But the Commission has gone even one step further than relying on legal presumptions. It has shown that SAA enjoys market power in relation to travel agents. Recall this is the market power that is relevant in this case otherwise the abuse could not be perpetrated. The evidence in this case of the negotiations with travel agents and how SAA was able to impose a remuneration model on them against their will, is an example of this. In the words of Viljoen, who was never afraid of the blunt answer:
“MR VILJOEN: No, the fight was about the fact that I’m paying them less, because even if they make the targets, they are getting less, much less.
ADV PRETORIUS: But I’m saying they weren’t happy with what you offered them.
MR VILJOEN: Not at all.
ADV PRETORIUS: Why did they accept it?
MR VILJOEN: Why did they accept it?
ADV PRETORIUS: Ja
MR VILJOEN: Because I said I’m not paying more. That’s it.” 50
Mortimer for his part stated that:
“ Our market power as travel agents is weak. We are not able to dictate our revenue model in the South African market. In South Africa suppliers determine the average level of commissions and we as agents look to our profitability form our ability to be successful in implementing the override agreements.” 51
SAA has not led any convincing evidence to rebut the notion that it has market power in relation to the travel agency market. Its experts queried if the market should not be analysed as a dual sided market. That is a market where two or more distinct sets of customers have an interdependent relationship with one another by virtue of a relationship with a common intermediary. For antitrust purposes, such a relationship, some recent literature suggests, may be important because the market power or alleged market power of the intermediary may be affected by its relationship with not just one set of customers, but perhaps two or more.52 Thus a credit card company may need to be looked at not only from its relationship to its cardholder customers, but also the stores which accept its cards. The point about this theory, as Holt has correctly noted, is that it relates to the market power of the intermediary between two sets of customers. In this case the travel agent is an intermediary between the supplier airlines and its customers. But the travel agents market power is not at issue in this case and therefore the theory, interesting as it maybe, has no application.

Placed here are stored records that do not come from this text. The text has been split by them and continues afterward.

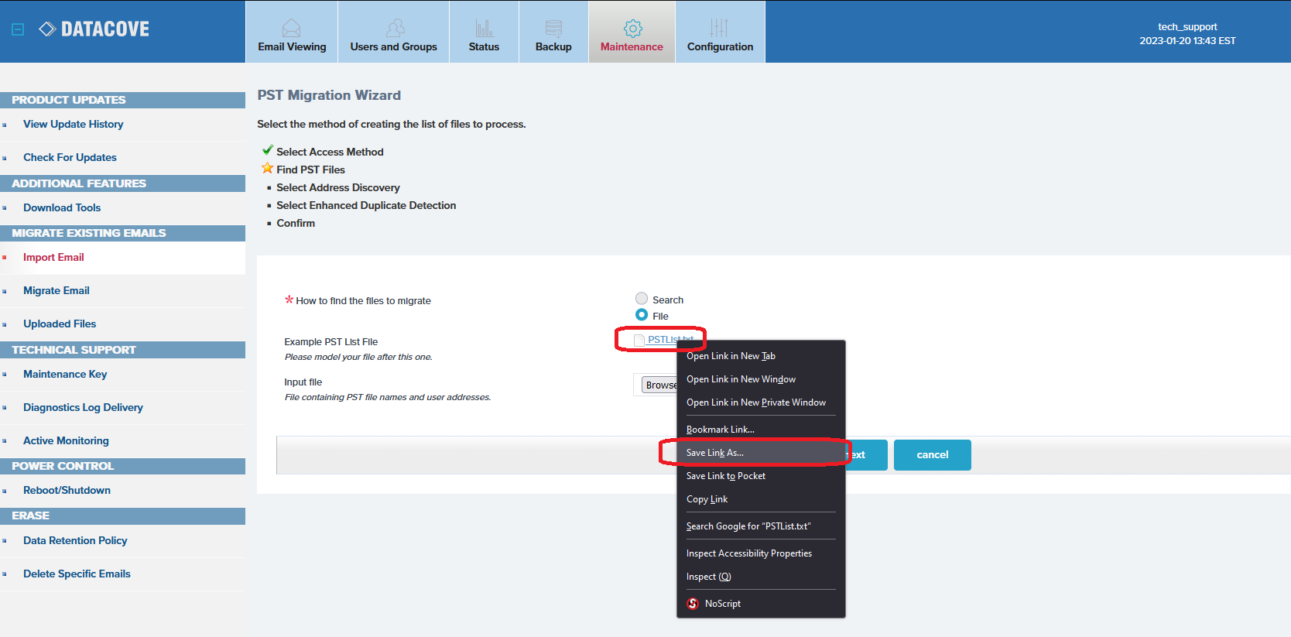
Task: Choose Save Link As in context menu
Action: pyautogui.click(x=714, y=453)
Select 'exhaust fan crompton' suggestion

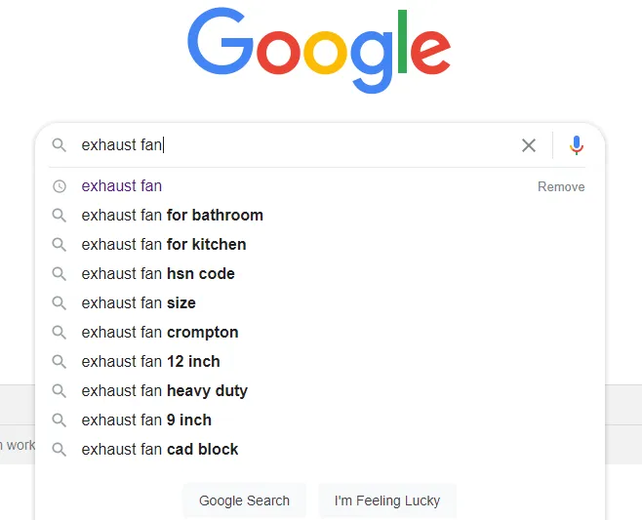(160, 333)
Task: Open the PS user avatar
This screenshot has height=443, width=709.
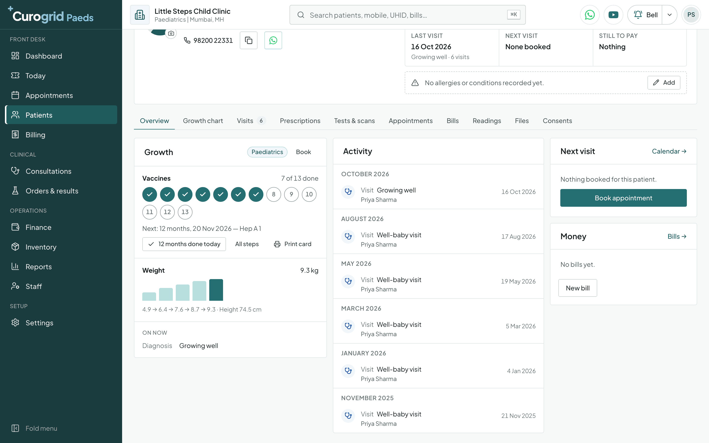Action: [691, 15]
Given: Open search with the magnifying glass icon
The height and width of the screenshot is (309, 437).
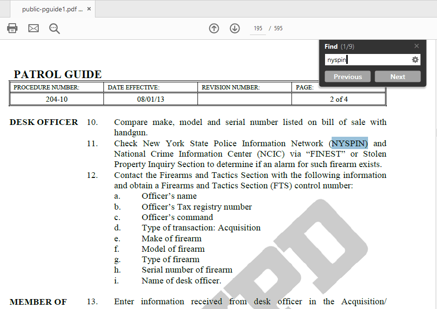Looking at the screenshot, I should [x=55, y=28].
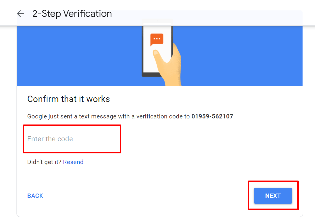This screenshot has width=315, height=223.
Task: Click the Google just sent a text message sentence
Action: coord(131,116)
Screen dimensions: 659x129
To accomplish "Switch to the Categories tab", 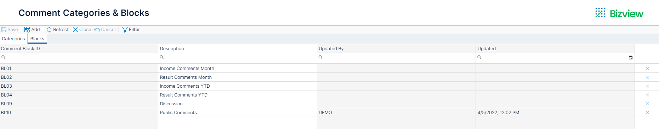I will point(13,39).
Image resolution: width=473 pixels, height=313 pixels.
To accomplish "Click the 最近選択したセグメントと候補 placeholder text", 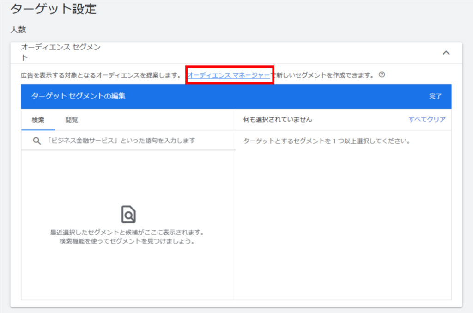I will [127, 233].
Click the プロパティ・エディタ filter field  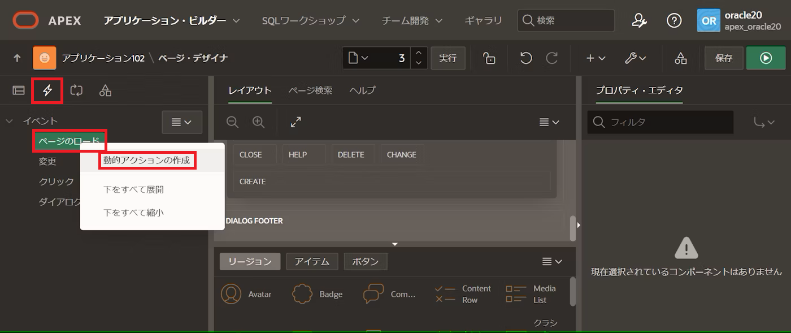660,122
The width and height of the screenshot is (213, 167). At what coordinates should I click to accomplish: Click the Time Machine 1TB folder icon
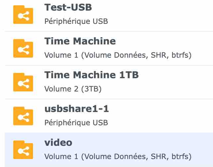[23, 82]
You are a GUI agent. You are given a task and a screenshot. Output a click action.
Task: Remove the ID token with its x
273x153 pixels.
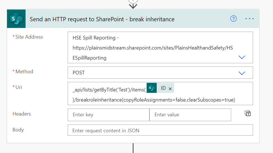click(x=170, y=88)
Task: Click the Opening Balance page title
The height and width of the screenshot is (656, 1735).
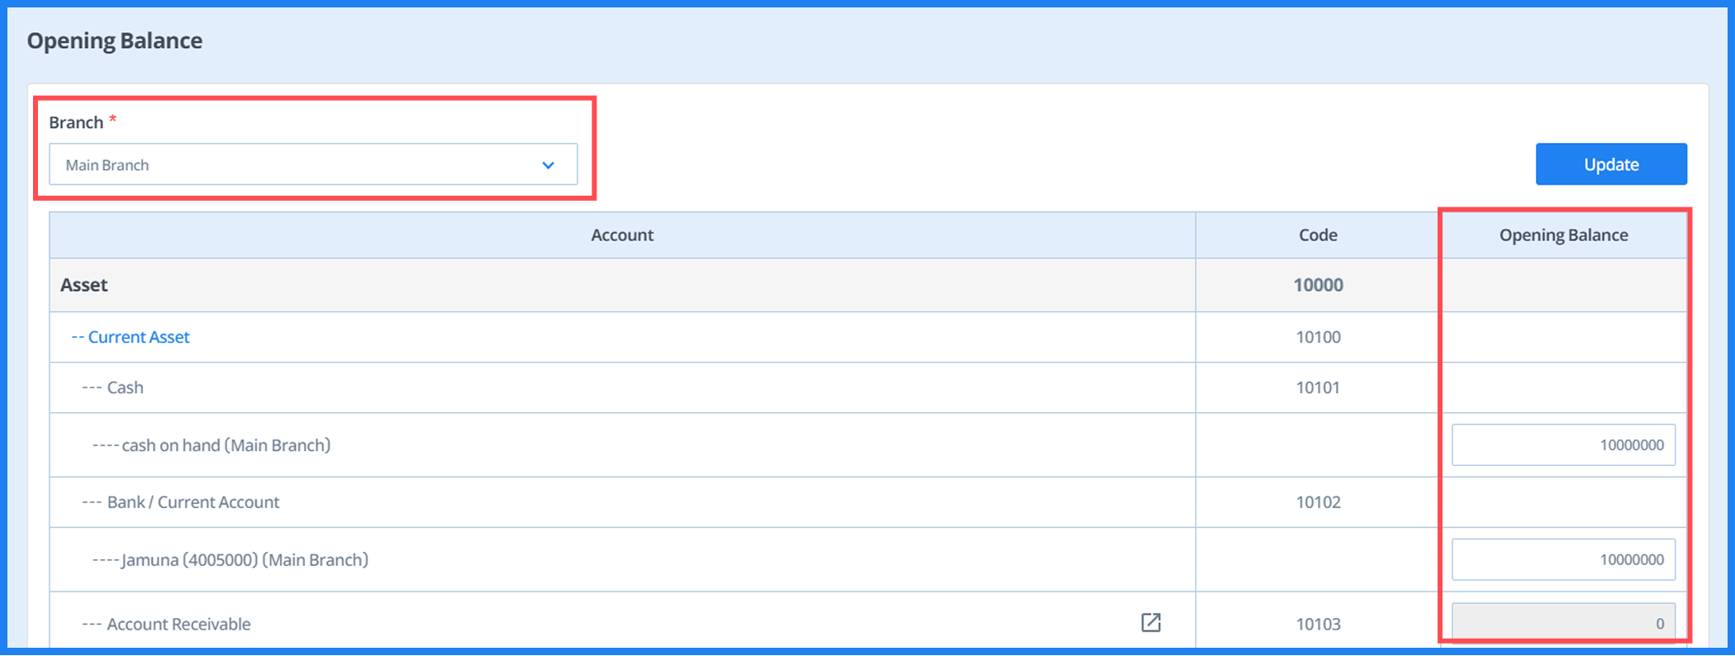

Now recall that a firm that enjoys a market share between 35% and 45% is presumed dominant unless it can show otherwise. This means that even if SAA’s market share in the travel agents market is below 45%, SAA has not rebutted the presumption of market power. If it was below 35%, a figure no one, not even the most optimistic SAA witness has seriously contended for, the Commission would have the onus of proving market power and that, on the present evidence, it certainly has done.
The Abuse
Having found that SAA is dominant in the two relevant markets we now consider whether the Commission has established that SAA has abused its dominant position.
Legal standard
The Commission, as noted, alleges SAA’s Explorer Scheme and the incentive scheme amount to a contravention of section 8(d)(i) and in the alternative, a contravention of section 8(c).
We set out below the whole of section 8 with the relevant sections underlined because the structure of the section becomes relevant to the interpretation of arguments to be considered.
Section 8
It is prohibited for a dominant firm to-
charge an excessive price to the detriment of consumers;
refuse to give a competitor access to an essential facility when it is economically feasible to do so;
engage in an exclusionary act, other than an act listed in paragraph (d), if the anti-competitive effect of that act outweighs its technological, efficiency or other pro-competitive gain; or
engage in any of the following exclusionary acts, unless the firm concerned can show technological, efficiency or other pro-competitive gains which outweigh the anti-competitive effects of its act –
requiring or inducing a supplier or customer to not deal with a competitor;
refusing to supply scarce goods to a competitor when supplying those goods is economically feasible;
selling goods or services on condition that the buyer purchases separate goods or services unrelated to the object of a contract, or forcing a buyer to accept a condition unrelated to the object of a contract;
selling goods or services below their marginal cost or average variable cost; or
buying-up a scarce supply of intermediate goods or resources required by a competitor.
Both these sub-sections refer to ‘exclusionary acts ’ a term defined in the Act as:
“..[an] act that impedes or prevents a firm from entering into, or expanding within, a market;”53
We have previously observed in York Timbers that 8(c) places a considerably greater burden on a complainant than 8(d). The first major difference between the two sub-sections is the treatment of the evidential burden in respect of the efficiency justification.54 In terms of section 8(d), the onus of proof of the efficiency justification is on the respondent, whereas in section 8(c), the onus to negate it is on the complainant. Another difference is that in terms of 8(d) an administrative fine is competent for a first contravention. It is thus treated in the same way that the Act treats the other so-called per se contraventions.55 In contrast, section 8(c) is treated in the same way as other ‘rule of reason’ contraventions for which a fine is not competent, unless the conduct is substantially a repeat by the same firm of conduct previously found by the Tribunal to be a prohibited practice.56
There is a third difference. Paragraph (d) makes specific reference to five exclusionary acts, whereas paragraph (c) refers generally to an ‘exclusionary act’. It would follow that any exclusionary act not captured in the list in paragraph (d) would fall to be considered in terms of paragraph (c).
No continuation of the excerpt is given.